Superior Tribunal de Justiça

Acórdão

Relator(a)
Ministro Rogerio Schietti Cruz
Órgão julgador
Sexta Turma
Data do julgamento
23/06/2020
Data de publicação
01/07/2020

STJ – Acórdão, Rel. Ministro Rogerio Schietti Cruz, Sexta Turma, j. 23/06/2020, p. 01/07/2020

Ementa

HABEAS CORPUS. TRÁFICO ILÍCITO DE ENTORPECENTES. PRISÃO PREVENTIVA. PERICULUM LIBERTATIS. DEMONSTRAÇÃO. GRAVIDADE CONCRETA. QUANTIDADE DE ENTORPECENTE APREENDIDO. CAUTELARES DIVERSAS. IMPOSSIBILIDADE. RECOMENDAÇÃO N. 62/2020 DO CNJ. NÃO APLICÁVEL. ORDEM DENEGADA. 1. A prisão preventiva é compatível com a presunção de não culpabilidade do acusado desde que não assuma natureza de antecipação da pena e não decorra, automaticamente, do caráter abstrato do crime ou do ato processual praticado (art. 313, § 2º, CPP).
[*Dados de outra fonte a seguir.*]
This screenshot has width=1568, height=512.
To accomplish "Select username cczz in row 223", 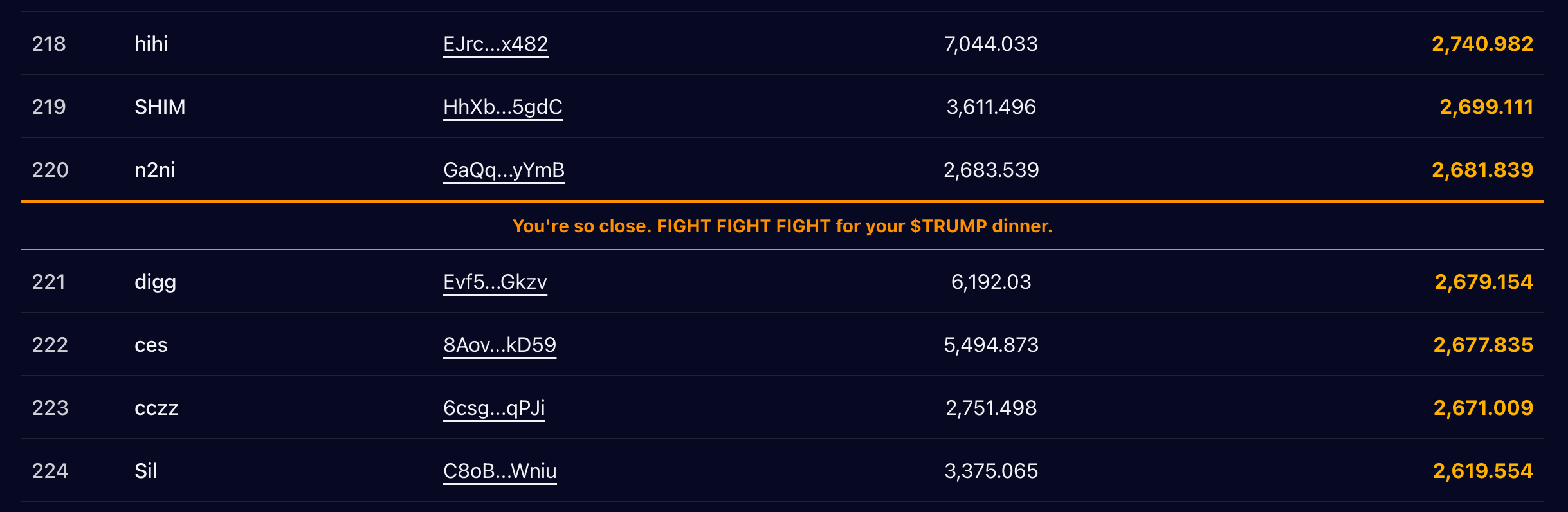I will pyautogui.click(x=156, y=408).
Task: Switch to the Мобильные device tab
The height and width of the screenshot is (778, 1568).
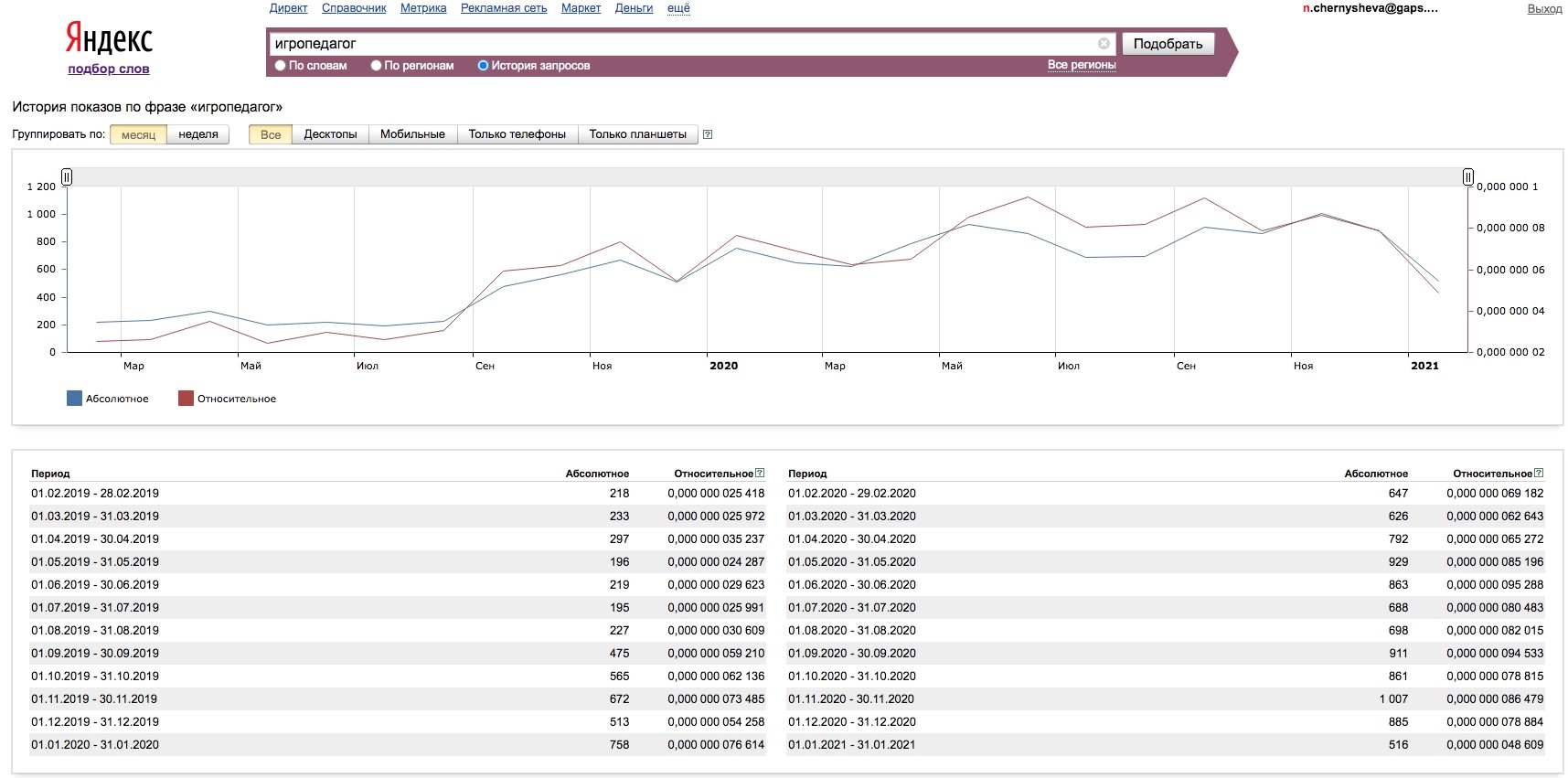Action: coord(412,134)
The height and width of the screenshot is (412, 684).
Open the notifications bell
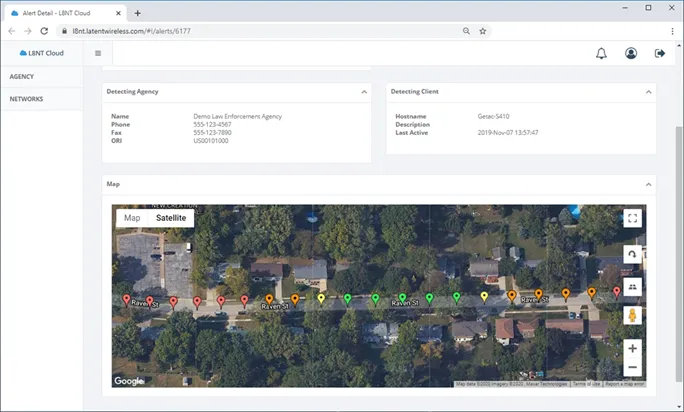tap(601, 53)
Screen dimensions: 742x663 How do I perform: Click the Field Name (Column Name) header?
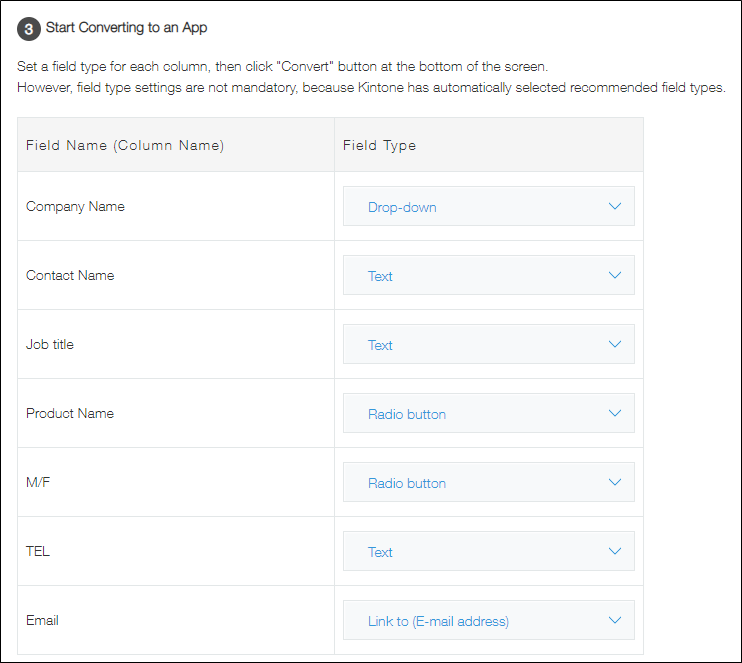[125, 145]
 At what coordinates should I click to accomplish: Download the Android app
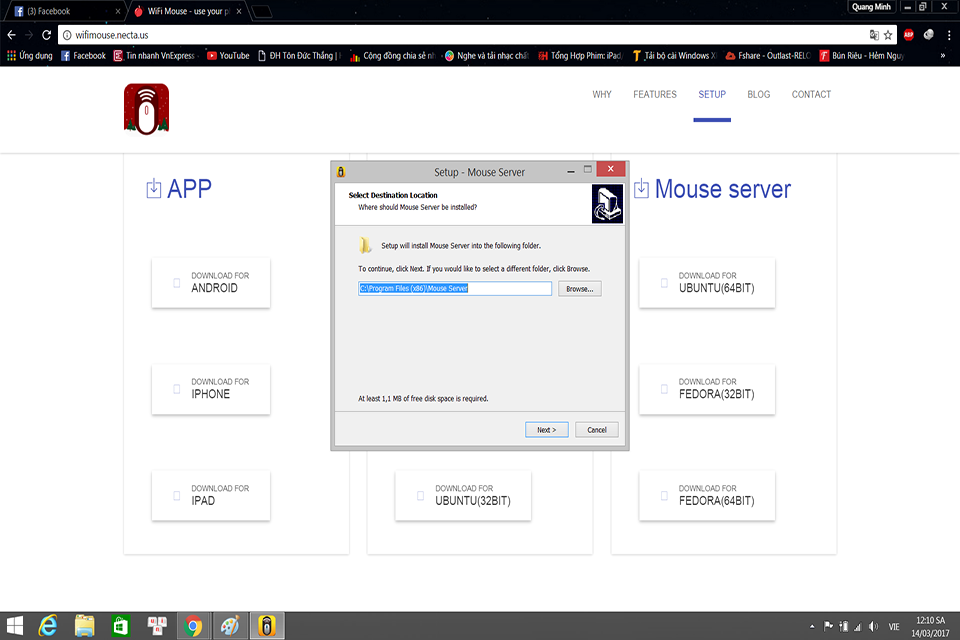pos(211,283)
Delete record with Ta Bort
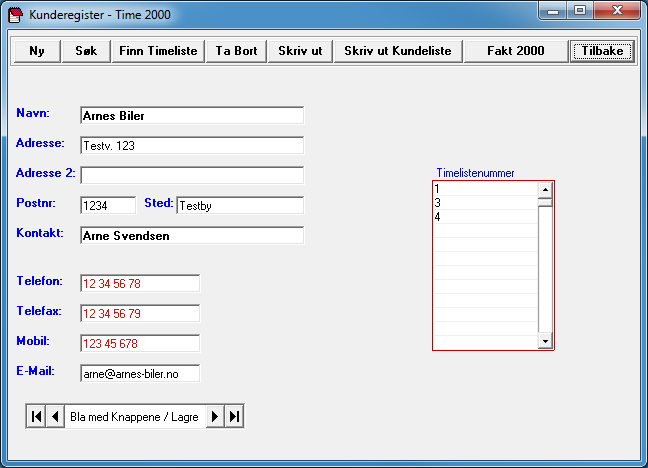 click(x=236, y=51)
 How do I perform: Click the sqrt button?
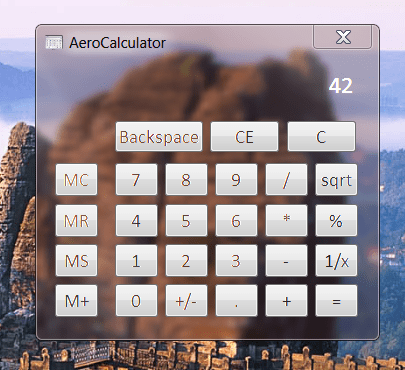tap(336, 180)
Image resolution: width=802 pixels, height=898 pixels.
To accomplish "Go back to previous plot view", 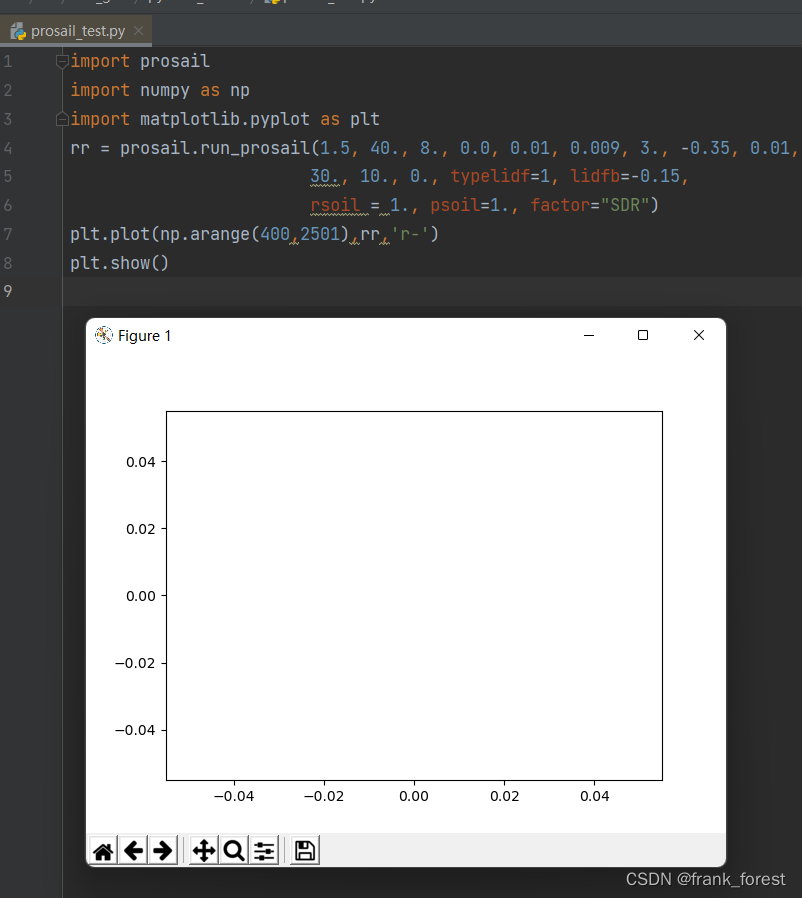I will (x=133, y=850).
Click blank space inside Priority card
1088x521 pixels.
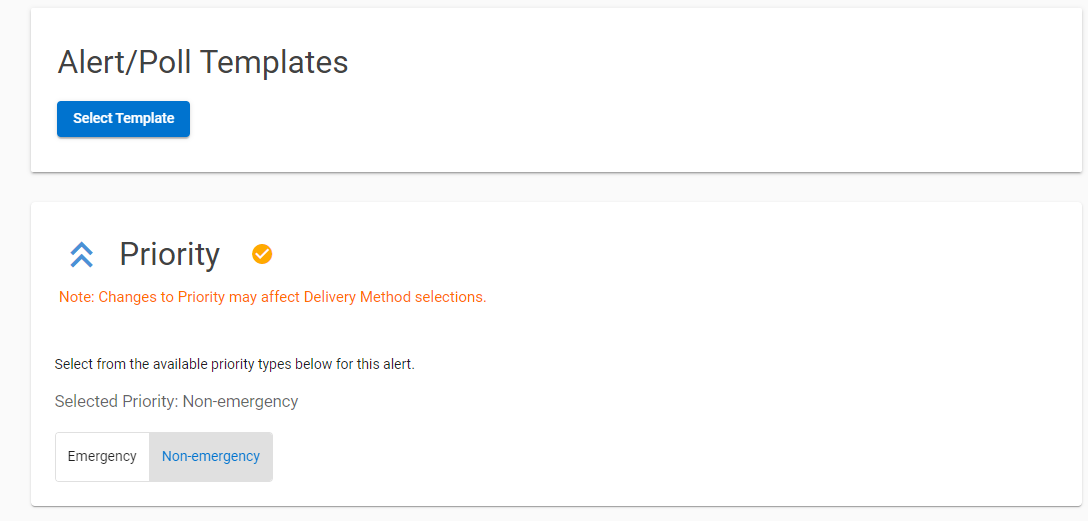(694, 388)
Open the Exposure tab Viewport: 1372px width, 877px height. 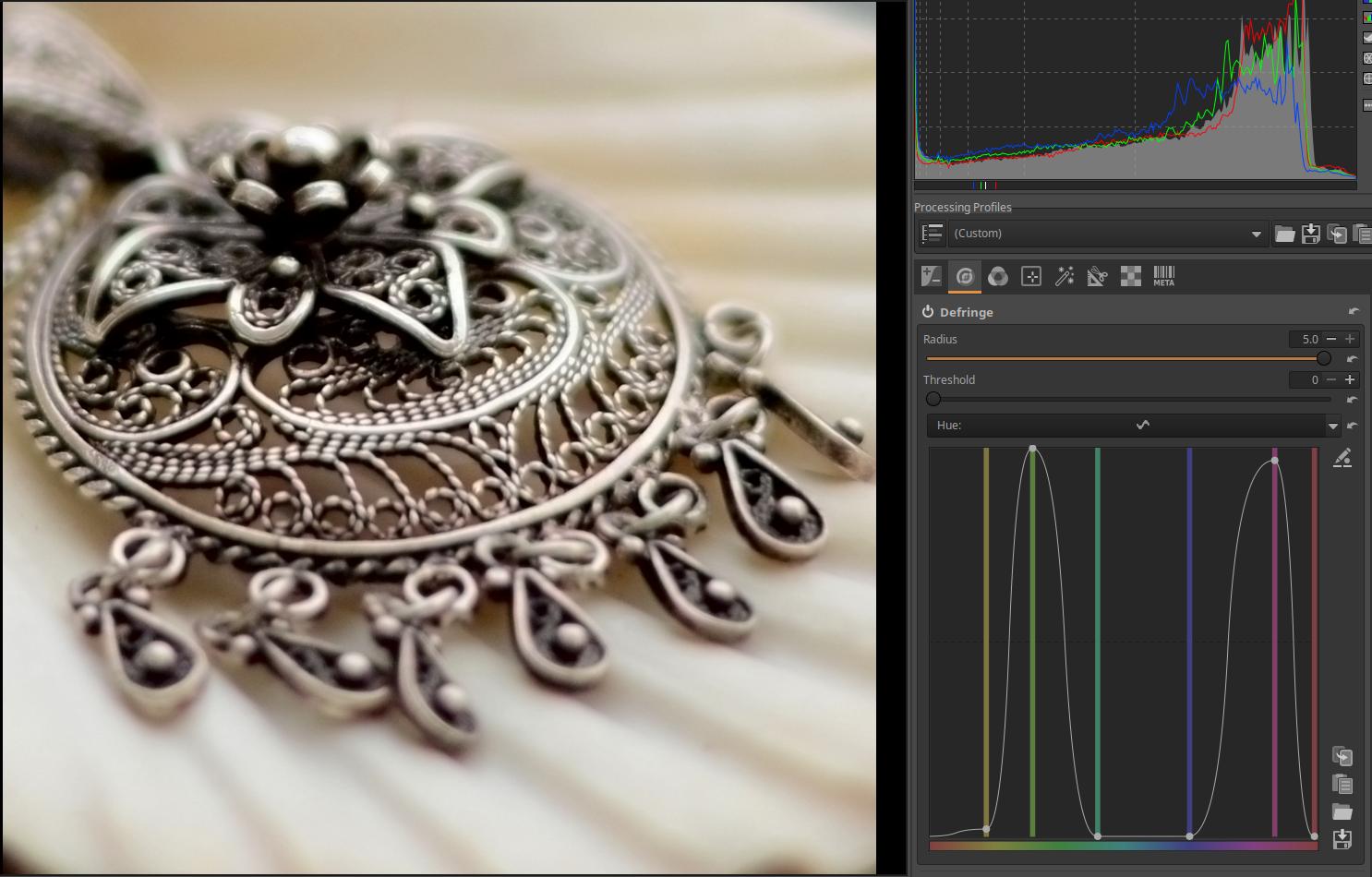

Além disso, a decisão judicial deve apoiar-se em motivos e fundamentos concretos, relativos a fatos novos ou contemporâneos, dos quais se possa extrair o perigo que a liberdade plena do investigado ou réu representa para os meios ou os fins do processo penal (arts. 312 e 315 do CPP). 2. São bastantes as ponderações invocadas pelo Juízo de primeiro grau para a preservação da custódia provisória, porquanto contextualizou, em elementos concretos dos autos, o periculum libertatis. A gravidade concreta da conduta perpetrada, à vista das circunstâncias em que efetuada a prisão e da apreensão de numerosa quantidade de substâncias ilícitas, balanças de precisão, revólver, pistolas e munições, justifica a manutenção da cautela mais gravosa. 3. Dadas as apontadas circunstâncias do fato, não se mostra adequada e suficiente a substituição da prisão preventiva por medidas a ela alternativas (art. 282 c/c art. 319 do CPP). 4. A Recomendação n. 62/2020 do Conselho Nacional de Justiça, que estipula medidas preventivas à propagação da infecção pelo novo Coronavírus no âmbito dos sistemas de justiça penal e sugere a reavaliação das prisões provisórias, não reflete uma diretriz obrigatória de se ter de soltar, irrestritamente, todos aqueles que estão presos provisoriamente, mas sim, um elemento interpretativo a ser levado em consideração em cada caso concreto, tendo-se em conta o trazido aos autos pelas partes interessadas. 5. Na espécie, tal recomendação não afasta a necessidade de imposição da prisão preventiva, notadamente em razão de não haver sido demonstrado, de maneira inequívoca, nenhum elemento concreto que permita a conclusão de que o réu integre unidade de risco ou de que a saúde dele esteja em perigo, caso permaneça preso cautelarmente. 6. Ordem denegada. (HC n. 578.495/SC, relator Ministro Rogerio Schietti Cruz, Sexta Turma, julgado em 23/6/2020, DJe de 1/7/2020.)